June 25, 2019 at 10:54 am #74026
Elizabeth Dannenbaum PT, MSc is a physiotherapist and clinical researcher. Shas been working in the outpatient vestibular program of the Jewish Rehabilitation Hospital, Centre intégré de santé et de services sociaux de Laval since 2000. She is a faculty lecturer at McGill University School of Physical & Occupational therapy. She has a part time clinical research position were her research focuses on clinical assessment and treatment tools for children and adults with vestibular deficits.
Why did you choose this article or document?
I chose this article because it discusses 2 aspects of vestibular rehabilitation I find very interesting; pediatric vestibular rehabilitation and how a vestibular loss can impact on spatial awareness.
What is the question being asked?
This paper is a review paper. It describes how the vestibular system works with the vision/proprioception system to develop spatial relationship coordinates in healthy people. It then describes the effect of vestibular loss on spatial awareness in children and adults.
What did they conclude?
-the vestibular signal provides important information to the hippocampus during navigation in building up spatial reference frames (knowledge of were the person is in space)

[Provided data]:
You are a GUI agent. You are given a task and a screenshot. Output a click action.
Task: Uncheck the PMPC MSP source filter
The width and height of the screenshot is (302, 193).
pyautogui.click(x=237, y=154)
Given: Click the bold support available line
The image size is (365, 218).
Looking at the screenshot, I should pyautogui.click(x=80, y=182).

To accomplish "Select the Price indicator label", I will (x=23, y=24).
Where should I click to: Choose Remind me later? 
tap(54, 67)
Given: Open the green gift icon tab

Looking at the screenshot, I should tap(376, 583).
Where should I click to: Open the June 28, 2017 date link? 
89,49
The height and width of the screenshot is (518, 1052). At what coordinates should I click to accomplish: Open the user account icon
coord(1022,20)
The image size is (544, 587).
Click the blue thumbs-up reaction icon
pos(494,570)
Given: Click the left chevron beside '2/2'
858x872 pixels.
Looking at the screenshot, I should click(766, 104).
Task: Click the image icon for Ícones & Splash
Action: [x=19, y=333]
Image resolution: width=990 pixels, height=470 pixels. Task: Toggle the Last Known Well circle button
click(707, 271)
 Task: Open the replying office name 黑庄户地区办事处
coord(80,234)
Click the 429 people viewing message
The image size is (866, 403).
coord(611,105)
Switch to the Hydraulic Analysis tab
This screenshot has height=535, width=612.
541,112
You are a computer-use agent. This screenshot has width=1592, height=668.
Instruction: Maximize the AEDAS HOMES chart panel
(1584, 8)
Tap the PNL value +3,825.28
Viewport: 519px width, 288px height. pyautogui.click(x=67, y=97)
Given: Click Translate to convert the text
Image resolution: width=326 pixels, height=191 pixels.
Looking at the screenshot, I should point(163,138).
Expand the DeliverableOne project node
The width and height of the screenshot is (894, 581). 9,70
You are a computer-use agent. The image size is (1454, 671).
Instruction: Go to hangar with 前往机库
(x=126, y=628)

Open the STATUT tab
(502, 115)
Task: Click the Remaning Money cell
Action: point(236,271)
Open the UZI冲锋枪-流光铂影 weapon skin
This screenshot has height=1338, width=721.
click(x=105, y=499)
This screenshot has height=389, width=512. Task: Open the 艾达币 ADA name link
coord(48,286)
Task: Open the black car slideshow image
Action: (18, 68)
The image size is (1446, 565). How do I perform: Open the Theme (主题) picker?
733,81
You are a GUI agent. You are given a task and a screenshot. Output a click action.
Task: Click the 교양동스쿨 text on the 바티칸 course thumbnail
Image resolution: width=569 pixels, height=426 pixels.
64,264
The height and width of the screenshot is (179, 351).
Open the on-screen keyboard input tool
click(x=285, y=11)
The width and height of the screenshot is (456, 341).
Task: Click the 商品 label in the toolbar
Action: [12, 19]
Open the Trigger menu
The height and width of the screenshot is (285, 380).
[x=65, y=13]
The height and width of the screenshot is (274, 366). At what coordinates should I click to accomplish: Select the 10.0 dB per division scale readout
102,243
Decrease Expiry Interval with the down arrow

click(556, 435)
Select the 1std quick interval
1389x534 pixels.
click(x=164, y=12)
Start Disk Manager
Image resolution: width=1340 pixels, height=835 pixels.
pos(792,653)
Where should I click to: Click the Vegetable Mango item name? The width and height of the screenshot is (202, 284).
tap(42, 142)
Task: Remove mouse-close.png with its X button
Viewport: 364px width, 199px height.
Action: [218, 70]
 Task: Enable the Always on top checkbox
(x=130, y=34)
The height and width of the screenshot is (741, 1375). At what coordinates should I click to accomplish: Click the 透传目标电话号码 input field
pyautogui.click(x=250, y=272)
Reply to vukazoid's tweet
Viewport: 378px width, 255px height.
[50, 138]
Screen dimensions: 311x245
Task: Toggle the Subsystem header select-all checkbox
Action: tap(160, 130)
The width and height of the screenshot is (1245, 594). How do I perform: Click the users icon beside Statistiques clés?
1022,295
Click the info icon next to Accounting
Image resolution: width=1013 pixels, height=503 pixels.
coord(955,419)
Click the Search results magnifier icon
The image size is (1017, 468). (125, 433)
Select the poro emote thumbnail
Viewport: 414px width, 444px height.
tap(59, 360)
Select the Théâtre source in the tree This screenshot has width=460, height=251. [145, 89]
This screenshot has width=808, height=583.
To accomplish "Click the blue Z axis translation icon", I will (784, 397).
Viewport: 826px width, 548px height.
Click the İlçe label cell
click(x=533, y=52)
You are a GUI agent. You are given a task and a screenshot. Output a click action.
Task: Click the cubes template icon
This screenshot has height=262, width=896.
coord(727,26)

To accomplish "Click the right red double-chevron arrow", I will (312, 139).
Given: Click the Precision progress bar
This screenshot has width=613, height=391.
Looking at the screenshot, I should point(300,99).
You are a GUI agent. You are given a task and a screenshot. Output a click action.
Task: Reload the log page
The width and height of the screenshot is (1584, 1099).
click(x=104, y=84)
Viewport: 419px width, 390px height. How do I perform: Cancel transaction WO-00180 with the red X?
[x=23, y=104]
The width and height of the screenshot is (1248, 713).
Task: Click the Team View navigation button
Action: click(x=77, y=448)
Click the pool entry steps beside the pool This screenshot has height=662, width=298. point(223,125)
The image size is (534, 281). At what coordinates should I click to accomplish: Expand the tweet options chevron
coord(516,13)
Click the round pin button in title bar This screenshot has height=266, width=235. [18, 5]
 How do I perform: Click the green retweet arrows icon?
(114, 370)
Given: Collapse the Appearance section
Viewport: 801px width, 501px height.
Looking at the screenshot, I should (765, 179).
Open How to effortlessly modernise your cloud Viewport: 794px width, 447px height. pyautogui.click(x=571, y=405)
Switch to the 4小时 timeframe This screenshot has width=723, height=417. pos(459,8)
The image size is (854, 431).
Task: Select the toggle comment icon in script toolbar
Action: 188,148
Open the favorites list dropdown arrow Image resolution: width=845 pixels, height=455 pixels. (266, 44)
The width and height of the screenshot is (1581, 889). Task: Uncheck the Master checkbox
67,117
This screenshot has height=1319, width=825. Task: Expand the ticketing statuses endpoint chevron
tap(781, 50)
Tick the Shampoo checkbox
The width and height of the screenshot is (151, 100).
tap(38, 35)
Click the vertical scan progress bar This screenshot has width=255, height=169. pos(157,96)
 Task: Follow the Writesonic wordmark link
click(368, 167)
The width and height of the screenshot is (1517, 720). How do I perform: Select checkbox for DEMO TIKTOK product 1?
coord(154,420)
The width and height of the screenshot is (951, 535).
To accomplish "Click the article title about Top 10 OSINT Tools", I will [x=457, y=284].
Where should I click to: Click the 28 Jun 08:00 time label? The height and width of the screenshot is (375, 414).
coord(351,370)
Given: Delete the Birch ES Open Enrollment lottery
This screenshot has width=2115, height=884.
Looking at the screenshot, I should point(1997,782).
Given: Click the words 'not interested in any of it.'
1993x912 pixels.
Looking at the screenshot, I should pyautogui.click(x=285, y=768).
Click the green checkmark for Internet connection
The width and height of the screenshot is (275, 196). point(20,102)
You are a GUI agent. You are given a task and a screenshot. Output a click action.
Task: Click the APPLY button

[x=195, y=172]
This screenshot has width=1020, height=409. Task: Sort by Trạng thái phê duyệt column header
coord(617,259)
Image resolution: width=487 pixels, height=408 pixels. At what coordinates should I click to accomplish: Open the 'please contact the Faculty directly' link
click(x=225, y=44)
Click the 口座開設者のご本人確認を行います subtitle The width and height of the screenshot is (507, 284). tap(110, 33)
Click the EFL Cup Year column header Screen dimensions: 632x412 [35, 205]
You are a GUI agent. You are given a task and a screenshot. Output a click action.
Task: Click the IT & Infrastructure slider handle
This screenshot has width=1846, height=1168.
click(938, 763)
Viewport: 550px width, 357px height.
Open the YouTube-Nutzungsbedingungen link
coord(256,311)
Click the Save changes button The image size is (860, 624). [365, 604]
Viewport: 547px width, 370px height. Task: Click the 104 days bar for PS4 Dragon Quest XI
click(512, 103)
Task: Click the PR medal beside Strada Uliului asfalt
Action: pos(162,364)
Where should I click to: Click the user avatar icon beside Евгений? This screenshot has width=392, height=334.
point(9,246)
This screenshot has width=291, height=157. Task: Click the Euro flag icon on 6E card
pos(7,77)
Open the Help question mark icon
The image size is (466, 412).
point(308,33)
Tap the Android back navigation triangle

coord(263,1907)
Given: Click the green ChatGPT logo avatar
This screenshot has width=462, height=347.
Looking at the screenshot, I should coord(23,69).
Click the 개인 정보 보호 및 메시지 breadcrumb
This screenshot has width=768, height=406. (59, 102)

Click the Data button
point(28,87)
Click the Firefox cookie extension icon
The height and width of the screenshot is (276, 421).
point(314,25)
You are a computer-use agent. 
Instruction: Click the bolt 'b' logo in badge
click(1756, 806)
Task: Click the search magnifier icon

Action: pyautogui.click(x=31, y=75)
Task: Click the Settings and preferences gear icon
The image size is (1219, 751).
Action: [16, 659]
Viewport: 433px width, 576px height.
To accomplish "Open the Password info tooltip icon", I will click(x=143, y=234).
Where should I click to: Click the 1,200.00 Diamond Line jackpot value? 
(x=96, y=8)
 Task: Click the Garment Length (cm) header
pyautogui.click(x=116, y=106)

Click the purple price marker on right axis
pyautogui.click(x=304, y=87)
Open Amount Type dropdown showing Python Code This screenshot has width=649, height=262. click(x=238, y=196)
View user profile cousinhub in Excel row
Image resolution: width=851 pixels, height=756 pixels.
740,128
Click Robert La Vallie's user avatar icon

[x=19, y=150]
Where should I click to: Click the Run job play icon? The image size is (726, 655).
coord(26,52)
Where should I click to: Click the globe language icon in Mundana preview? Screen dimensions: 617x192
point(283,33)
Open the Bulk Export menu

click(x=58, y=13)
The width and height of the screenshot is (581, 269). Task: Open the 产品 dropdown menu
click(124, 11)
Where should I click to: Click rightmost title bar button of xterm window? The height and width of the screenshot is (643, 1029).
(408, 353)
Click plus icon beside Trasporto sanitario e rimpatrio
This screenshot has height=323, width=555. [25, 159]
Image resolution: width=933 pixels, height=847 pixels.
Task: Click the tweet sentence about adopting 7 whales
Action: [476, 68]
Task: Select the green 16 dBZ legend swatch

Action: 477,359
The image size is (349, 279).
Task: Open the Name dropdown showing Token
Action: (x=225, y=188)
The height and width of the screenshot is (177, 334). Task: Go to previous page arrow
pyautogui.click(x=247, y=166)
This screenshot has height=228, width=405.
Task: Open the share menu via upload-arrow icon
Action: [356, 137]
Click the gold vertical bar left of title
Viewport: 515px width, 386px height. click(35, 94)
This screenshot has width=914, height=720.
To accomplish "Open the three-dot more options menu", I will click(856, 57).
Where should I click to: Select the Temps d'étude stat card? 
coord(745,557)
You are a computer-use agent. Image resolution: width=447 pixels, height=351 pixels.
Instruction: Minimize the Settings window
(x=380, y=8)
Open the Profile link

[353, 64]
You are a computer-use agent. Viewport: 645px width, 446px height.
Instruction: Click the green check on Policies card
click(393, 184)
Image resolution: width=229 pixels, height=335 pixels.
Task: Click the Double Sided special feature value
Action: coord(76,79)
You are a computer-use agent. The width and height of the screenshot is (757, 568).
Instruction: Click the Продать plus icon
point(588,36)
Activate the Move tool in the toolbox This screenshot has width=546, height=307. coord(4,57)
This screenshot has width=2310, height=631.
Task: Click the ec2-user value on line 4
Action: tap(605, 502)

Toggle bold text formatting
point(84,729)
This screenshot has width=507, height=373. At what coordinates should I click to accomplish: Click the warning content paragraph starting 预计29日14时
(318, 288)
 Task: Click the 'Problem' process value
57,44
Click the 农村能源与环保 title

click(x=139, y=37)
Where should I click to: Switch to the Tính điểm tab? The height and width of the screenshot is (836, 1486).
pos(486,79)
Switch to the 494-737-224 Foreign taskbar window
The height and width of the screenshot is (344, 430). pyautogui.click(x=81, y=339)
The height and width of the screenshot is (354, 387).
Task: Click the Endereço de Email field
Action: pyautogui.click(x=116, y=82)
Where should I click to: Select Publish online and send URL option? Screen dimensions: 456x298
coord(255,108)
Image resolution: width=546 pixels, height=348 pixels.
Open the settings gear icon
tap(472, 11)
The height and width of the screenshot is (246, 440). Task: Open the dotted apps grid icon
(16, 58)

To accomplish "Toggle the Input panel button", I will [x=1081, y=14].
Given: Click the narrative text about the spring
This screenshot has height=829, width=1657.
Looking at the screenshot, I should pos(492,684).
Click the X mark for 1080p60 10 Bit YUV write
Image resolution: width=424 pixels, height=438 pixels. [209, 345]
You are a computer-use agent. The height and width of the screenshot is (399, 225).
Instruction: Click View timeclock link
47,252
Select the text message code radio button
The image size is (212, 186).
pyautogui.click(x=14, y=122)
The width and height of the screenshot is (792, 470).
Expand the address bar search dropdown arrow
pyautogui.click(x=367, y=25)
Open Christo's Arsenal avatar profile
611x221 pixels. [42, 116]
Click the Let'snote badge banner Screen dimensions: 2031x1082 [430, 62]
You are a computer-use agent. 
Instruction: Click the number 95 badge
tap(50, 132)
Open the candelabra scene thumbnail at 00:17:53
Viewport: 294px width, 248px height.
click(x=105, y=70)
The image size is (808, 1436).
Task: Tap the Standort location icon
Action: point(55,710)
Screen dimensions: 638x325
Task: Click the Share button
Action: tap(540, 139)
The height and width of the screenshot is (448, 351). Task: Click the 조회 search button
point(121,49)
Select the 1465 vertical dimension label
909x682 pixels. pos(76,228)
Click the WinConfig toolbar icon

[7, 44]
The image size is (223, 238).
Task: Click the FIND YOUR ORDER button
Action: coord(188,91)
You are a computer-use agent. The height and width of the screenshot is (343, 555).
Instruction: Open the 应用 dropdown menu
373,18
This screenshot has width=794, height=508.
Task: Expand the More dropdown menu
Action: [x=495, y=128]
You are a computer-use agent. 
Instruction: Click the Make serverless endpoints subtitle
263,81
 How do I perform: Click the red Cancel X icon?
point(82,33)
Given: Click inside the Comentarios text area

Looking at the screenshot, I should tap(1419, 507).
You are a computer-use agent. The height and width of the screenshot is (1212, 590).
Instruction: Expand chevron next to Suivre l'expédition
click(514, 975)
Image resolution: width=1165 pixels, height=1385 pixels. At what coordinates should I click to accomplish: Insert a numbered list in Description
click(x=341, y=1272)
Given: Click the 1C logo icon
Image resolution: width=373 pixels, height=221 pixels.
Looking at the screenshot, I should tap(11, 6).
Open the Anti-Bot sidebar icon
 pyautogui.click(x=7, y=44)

[Questions on the material]:
**a)** Transcribe the vestibular rehabilitation text from "This paper is" to "is in space)".
**b)** Translate this sentence from the vestibular rehabilitation text into Spanish: "I chose this article because it discusses 2 aspects of vestibular rehabilitation I find very interesting; pediatric vestibular rehabilitation and how a vestibular loss can impact on spatial awareness."

[Responses per task]:
**a)**
This paper is a review paper. It describes how the vestibular system works with the vision/proprioception system to develop spatial relationship coordinates in healthy people. It then describes the effect of vestibular loss on spatial awareness in children and adults.
What did they conclude?
-the vestibular signal provides important information to the hippocampus during navigation in building up spatial reference frames (knowledge of were the person is in space)

**b)** Elegí este artículo porque trata 2 aspectos de la rehabilitación vestibular que me parecen muy interesantes; la rehabilitación vestibular pediátrica y cómo una pérdida vestibular puede afectar la conciencia espacial.